CEO Donna Codd is driving local and international growth manufacturing super-sized, experiential musical instruments.

When Grammy Award winner Richard Cooke started making unusual instruments in his Durango home in 1995, he viewed it as a way to give people who otherwise wouldn't play music an opportunity to experiment with user-friendly instruments.

The instruments were used in the adult music campus Cooke conducted before the business evolved into Freenotes Harmony Park, a maker of percussive instruments with a pentatonic scale that are permanently installed in parks, schools, daycares, hospitals, gardens, and museums around the world.

Using the pentatonic scale means there are no "wrong" notes, which gives the person playing the instrument the confidence to experiment. The instruments include drums, chimes, xylophones, metallophones, and marimbas.

"You can learn rhythms and patterns and really get the feel for playing an instrument," says Codd. "[Cooke] wanted to create something people could play outdoors and create an instrument that would give people a chance to freely and spontaneously play an instrument without worrying about it being non-harmonic. Not everybody can play a piano or a guitar. These are really for communities and everybody."

Freenotes Harmony sells many of its instruments as a package deal, with four "ensembles of sound," Codd says. "We created those because people ask us so often if they can only have three or four, which ones we would pick," she explains. "You get a bass sound, soprano, alto, drums or marimbas. We mix it up so you get a good ensemble of sound."

Freenotes Harmony instruments can be found in all 50 states, Australia, South America, China, Israel and Turkey. In Colorado, Freenotes Harmony instruments can be found at the Trailhead Children's Museum in Crested Butte, the Sabin World School in Denver, the Center for Musical Arts in Lafayette, and the Parker Arts, Culture and Events (PACE) Center in Parker.

"There are 56 places in Colorado that currently have our musical instruments," Codd says. "We feel like we're in the life-enhancement business. We're not in the playground business and we're not in the music business. It's an experience we want people to have."

It wasn't until 2010 that Freenotes Harmony moved into its first manufacturing facility and started hiring employees. It moved into a 10,500-square-foot facility last year. "It's not huge, but it's a decent size," Codd says.

Challenges: "Our biggest challenge is product awareness," Codd says. "We're creating a whole new industry for outdoor instruments. It's not something most people have experienced."

Opportunities: Codd sees the biggest opportunity for Freenotes Harmony in creating music parks. "We think every community should have at least one music park," she says. "Parents and kids play together. The elderly can play, the very young, and the disabled. It's a unique thing you can put in a public space everyone can use."

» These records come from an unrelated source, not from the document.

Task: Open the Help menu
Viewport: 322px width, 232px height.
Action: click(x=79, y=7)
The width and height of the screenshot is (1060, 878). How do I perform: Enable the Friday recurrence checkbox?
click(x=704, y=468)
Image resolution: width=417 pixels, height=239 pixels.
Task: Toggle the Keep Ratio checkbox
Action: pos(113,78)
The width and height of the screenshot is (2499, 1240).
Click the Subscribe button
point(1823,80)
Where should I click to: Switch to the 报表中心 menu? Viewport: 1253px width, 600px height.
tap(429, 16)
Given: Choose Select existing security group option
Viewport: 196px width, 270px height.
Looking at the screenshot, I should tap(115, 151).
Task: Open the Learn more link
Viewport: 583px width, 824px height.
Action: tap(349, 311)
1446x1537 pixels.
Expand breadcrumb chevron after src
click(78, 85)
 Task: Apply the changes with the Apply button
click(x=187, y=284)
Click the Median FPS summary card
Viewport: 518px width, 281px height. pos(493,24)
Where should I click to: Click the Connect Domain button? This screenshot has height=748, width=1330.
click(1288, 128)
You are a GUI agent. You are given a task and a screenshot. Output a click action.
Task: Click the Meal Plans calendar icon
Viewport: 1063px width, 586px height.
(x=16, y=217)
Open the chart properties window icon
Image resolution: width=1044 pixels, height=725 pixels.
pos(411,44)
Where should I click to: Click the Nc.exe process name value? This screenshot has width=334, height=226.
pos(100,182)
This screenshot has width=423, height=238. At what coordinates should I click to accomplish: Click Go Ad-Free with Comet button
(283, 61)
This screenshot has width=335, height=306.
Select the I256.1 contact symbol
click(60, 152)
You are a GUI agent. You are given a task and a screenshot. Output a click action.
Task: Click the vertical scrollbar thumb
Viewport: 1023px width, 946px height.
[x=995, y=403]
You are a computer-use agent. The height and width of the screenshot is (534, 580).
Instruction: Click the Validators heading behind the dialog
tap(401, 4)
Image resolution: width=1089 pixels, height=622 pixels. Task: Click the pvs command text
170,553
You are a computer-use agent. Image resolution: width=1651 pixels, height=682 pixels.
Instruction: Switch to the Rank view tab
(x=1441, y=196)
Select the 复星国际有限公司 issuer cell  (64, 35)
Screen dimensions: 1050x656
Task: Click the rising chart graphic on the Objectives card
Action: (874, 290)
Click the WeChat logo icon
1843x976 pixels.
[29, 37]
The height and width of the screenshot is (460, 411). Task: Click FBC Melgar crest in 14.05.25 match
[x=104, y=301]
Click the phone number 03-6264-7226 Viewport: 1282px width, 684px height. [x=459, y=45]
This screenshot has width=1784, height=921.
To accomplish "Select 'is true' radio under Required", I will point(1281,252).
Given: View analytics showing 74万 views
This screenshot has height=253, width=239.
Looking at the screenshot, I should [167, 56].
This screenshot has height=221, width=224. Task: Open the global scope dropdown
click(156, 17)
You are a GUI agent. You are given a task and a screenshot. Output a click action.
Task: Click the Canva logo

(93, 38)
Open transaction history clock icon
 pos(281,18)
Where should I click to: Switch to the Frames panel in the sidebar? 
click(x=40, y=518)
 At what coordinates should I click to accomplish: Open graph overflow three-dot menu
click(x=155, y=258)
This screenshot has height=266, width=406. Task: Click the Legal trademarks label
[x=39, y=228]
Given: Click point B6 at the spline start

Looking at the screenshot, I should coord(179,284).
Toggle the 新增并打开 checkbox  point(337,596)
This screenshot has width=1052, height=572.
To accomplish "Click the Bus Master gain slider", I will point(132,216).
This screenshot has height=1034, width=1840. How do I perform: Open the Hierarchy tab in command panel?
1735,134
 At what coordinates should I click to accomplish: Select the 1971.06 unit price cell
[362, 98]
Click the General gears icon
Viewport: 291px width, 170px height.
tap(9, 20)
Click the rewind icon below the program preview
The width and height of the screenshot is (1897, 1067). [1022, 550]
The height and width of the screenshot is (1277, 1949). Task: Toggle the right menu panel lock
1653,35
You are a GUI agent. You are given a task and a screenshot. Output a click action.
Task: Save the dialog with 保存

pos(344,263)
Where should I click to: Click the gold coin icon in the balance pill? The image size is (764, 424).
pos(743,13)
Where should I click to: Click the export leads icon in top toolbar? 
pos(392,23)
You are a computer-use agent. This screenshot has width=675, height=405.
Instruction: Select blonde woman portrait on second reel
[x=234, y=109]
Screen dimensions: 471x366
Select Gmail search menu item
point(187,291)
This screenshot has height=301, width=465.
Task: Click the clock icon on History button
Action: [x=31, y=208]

Freenotes Harmony continues to have opportunities to install its instruments in schools, daycares, hospitals, gardens, and museums.

Needs: Freenotes Harmony's greatest need is also its biggest challenge: product awareness. "We need for more people to know these instruments exist," Codd says. "When they find them, we get a lot of calls and emails. People make an effort to get in touch with their cities and get them into their parks."

The company's marketing strategy is to donate instruments to high-profile sites like Main Street in Sedona so people can experience them for themselves. "Our instruments need to be seen and heard and experienced," notes Codd. "If people are looking at an advertisement in a magazine, they're not sure what they're looking at."